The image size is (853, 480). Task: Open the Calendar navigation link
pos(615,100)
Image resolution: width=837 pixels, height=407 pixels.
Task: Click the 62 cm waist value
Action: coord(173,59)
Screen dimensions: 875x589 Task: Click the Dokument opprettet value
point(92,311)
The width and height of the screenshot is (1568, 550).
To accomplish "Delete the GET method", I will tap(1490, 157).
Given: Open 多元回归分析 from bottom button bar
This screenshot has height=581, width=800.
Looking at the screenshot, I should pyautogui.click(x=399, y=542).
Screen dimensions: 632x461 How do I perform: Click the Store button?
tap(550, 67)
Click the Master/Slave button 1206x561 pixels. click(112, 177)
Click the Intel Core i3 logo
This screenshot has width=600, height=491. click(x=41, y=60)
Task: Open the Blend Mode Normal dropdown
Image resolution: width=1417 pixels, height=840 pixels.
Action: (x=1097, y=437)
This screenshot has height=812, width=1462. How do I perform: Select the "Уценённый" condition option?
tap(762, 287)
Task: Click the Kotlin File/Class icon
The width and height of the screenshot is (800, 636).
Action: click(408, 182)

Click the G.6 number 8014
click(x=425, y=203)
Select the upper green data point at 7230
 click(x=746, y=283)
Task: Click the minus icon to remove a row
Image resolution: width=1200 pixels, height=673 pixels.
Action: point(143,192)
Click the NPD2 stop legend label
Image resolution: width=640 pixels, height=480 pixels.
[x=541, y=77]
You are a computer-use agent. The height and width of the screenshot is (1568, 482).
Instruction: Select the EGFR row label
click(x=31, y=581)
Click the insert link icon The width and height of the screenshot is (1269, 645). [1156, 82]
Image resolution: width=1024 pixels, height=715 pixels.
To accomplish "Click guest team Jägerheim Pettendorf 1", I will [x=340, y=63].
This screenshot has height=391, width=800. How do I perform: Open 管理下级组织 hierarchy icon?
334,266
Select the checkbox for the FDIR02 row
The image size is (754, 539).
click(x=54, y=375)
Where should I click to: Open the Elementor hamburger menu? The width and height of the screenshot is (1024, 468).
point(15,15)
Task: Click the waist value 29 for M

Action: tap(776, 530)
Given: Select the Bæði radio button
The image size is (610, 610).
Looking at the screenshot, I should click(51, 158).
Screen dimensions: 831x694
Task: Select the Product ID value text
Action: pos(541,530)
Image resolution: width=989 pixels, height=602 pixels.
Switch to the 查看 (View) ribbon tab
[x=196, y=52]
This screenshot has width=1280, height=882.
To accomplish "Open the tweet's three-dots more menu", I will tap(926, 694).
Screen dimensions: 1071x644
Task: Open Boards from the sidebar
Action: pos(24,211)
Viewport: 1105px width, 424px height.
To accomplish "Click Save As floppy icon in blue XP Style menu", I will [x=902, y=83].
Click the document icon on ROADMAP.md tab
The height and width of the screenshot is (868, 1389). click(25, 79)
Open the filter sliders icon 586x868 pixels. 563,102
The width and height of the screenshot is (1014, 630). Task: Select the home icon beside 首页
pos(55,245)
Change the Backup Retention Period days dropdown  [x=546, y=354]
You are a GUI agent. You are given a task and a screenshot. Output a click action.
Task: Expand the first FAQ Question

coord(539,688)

--- --- ---

__Exercise requirements__.
All the lines above should appear again in the answer, exactly as written.

__Response for this exercise__.
The image size is (853, 480). Task: Open the Calendar navigation link
pos(615,100)
Image resolution: width=837 pixels, height=407 pixels.
Task: Click the 62 cm waist value
Action: coord(173,59)
Screen dimensions: 875x589 Task: Click the Dokument opprettet value
point(92,311)
The width and height of the screenshot is (1568, 550).
To accomplish "Delete the GET method", I will tap(1490, 157).
Given: Open 多元回归分析 from bottom button bar
This screenshot has height=581, width=800.
Looking at the screenshot, I should pyautogui.click(x=399, y=542).
Screen dimensions: 632x461 How do I perform: Click the Store button?
tap(550, 67)
Click the Master/Slave button 1206x561 pixels. click(112, 177)
Click the Intel Core i3 logo
This screenshot has width=600, height=491. click(x=41, y=60)
Task: Open the Blend Mode Normal dropdown
Image resolution: width=1417 pixels, height=840 pixels.
Action: (x=1097, y=437)
This screenshot has height=812, width=1462. How do I perform: Select the "Уценённый" condition option?
tap(762, 287)
Task: Click the Kotlin File/Class icon
The width and height of the screenshot is (800, 636).
Action: click(408, 182)

Click the G.6 number 8014
click(x=425, y=203)
Select the upper green data point at 7230
 click(x=746, y=283)
Task: Click the minus icon to remove a row
Image resolution: width=1200 pixels, height=673 pixels.
Action: point(143,192)
Click the NPD2 stop legend label
Image resolution: width=640 pixels, height=480 pixels.
[x=541, y=77]
You are a computer-use agent. The height and width of the screenshot is (1568, 482).
Instruction: Select the EGFR row label
click(x=31, y=581)
Click the insert link icon The width and height of the screenshot is (1269, 645). [1156, 82]
Image resolution: width=1024 pixels, height=715 pixels.
To accomplish "Click guest team Jägerheim Pettendorf 1", I will [x=340, y=63].
This screenshot has height=391, width=800. How do I perform: Open 管理下级组织 hierarchy icon?
334,266
Select the checkbox for the FDIR02 row
The image size is (754, 539).
click(x=54, y=375)
Where should I click to: Open the Elementor hamburger menu? The width and height of the screenshot is (1024, 468).
point(15,15)
Task: Click the waist value 29 for M

Action: tap(776, 530)
Given: Select the Bæði radio button
The image size is (610, 610).
Looking at the screenshot, I should click(51, 158).
Screen dimensions: 831x694
Task: Select the Product ID value text
Action: pos(541,530)
Image resolution: width=989 pixels, height=602 pixels.
Switch to the 查看 (View) ribbon tab
[x=196, y=52]
This screenshot has width=1280, height=882.
To accomplish "Open the tweet's three-dots more menu", I will tap(926, 694).
Screen dimensions: 1071x644
Task: Open Boards from the sidebar
Action: pos(24,211)
Viewport: 1105px width, 424px height.
To accomplish "Click Save As floppy icon in blue XP Style menu", I will [x=902, y=83].
Click the document icon on ROADMAP.md tab
The height and width of the screenshot is (868, 1389). click(25, 79)
Open the filter sliders icon 586x868 pixels. 563,102
The width and height of the screenshot is (1014, 630). Task: Select the home icon beside 首页
pos(55,245)
Change the Backup Retention Period days dropdown  [x=546, y=354]
You are a GUI agent. You are given a task and a screenshot. Output a click action.
Task: Expand the first FAQ Question

coord(539,688)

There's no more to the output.